Cases on the Island have steadily risen this week following reports of a cluster linked to a wedding over the long weekend earlier this month.
Of the Island’s now 107 confirmed COVID-19 cases, 88 are no longer symptomatic and have been released from isolation, but the 19 most recent cases are being monitored by public health officials.
Through contact tracing, the cases of 43 individuals, or 42 percent of the Vineyard’s cases, have been linked to another individual.
Martha’s Vineyard Hospital has tested 6,200 patients since testing began in March. Of those, 59 have tested positive, 6,104 tested negative, and 37 are pending results. The hospital has also reported two hospitalizations this month — both have been discharged.
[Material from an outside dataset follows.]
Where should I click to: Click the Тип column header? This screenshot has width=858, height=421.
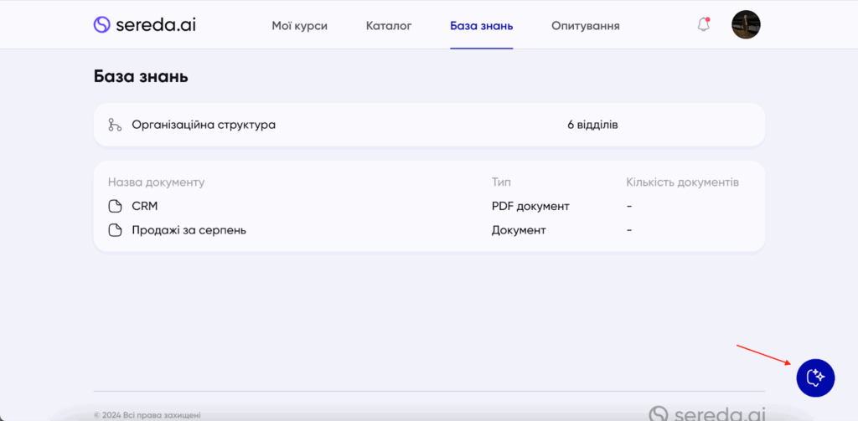(x=501, y=182)
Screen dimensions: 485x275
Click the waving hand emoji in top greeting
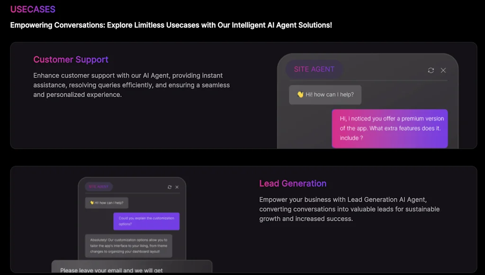[x=299, y=95]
In April, the hospital transferred three COVID-19-positive patients off-Island. One of those patients died in Boston, “due to medical complications not proven to be related to COVID-19,” according to a hospital spokesperson at the time.
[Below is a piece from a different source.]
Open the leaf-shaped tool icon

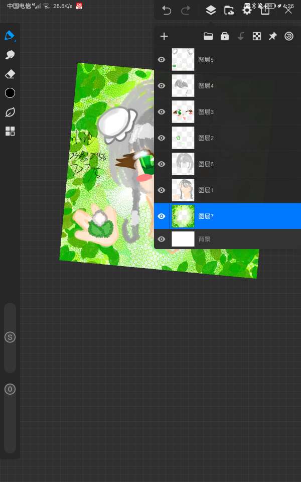click(x=10, y=112)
TestMV has tested 18,584 individuals with 45 positive tests, 17,842 negative tests, and 697 pending results. The town of Aquinnah has tested 305 individuals. Of those, 301 have tested negative, and four are pending results.
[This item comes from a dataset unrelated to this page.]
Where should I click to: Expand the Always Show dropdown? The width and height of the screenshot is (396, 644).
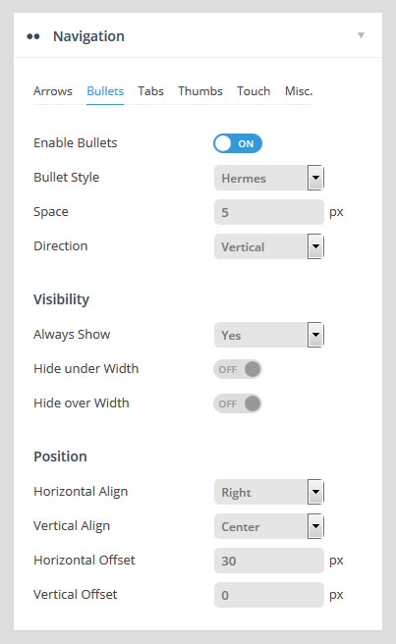click(269, 335)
The Martha’s Vineyard boards of health have confirmed three other cases, bringing the Island’s total number of confirmed cases since March to 103.
Due to the hospital, boards of health, and the town of Aquinnah all reporting their own data at different times of day, and due to some people being tested at multiple sites, exact numbers can be difficult to calculate. Also, due to some patients being tested at the hospital and TestMV, the number of confirmed cases from each testing site and the total number of cases can not add up.
Of the 107 confirmed cases, 61 are female and 46 are male. Nineteen of the cases are 50-59 years old, 24 are 20-29 years old, 13 cases are 60-69 years old, 20 are 30-39 years old, 14 are 20 years old or younger, eight are 40-49, and seven are 70 years or older.
The boards of health are also reporting on probable cases. The Island’s total number of presumed positives is 24. Of those, 21 were positive antibody tests, and three were symptomatically positive.
Of the probable cases, 14 are female and 10 are male. Of the 24 presumed positive cases, seven are aged 60-69, five are aged 50-59, three are aged 40-49, five are aged 20-29, two are under 20 years old, and two are over the age of 70.
The Island’s new cases come as Massachusetts has seen case totals this week that have rivaled April and May during the pandemic surge. On Friday, the state reported 1,488 new cases — the fifth day in a row of more than 1,000 cases — totaling 153,229 cases since testing began. The state is also continuing to see COVID-related deaths, with 23 new deaths on Friday totaling 9,750 since the pandemic began.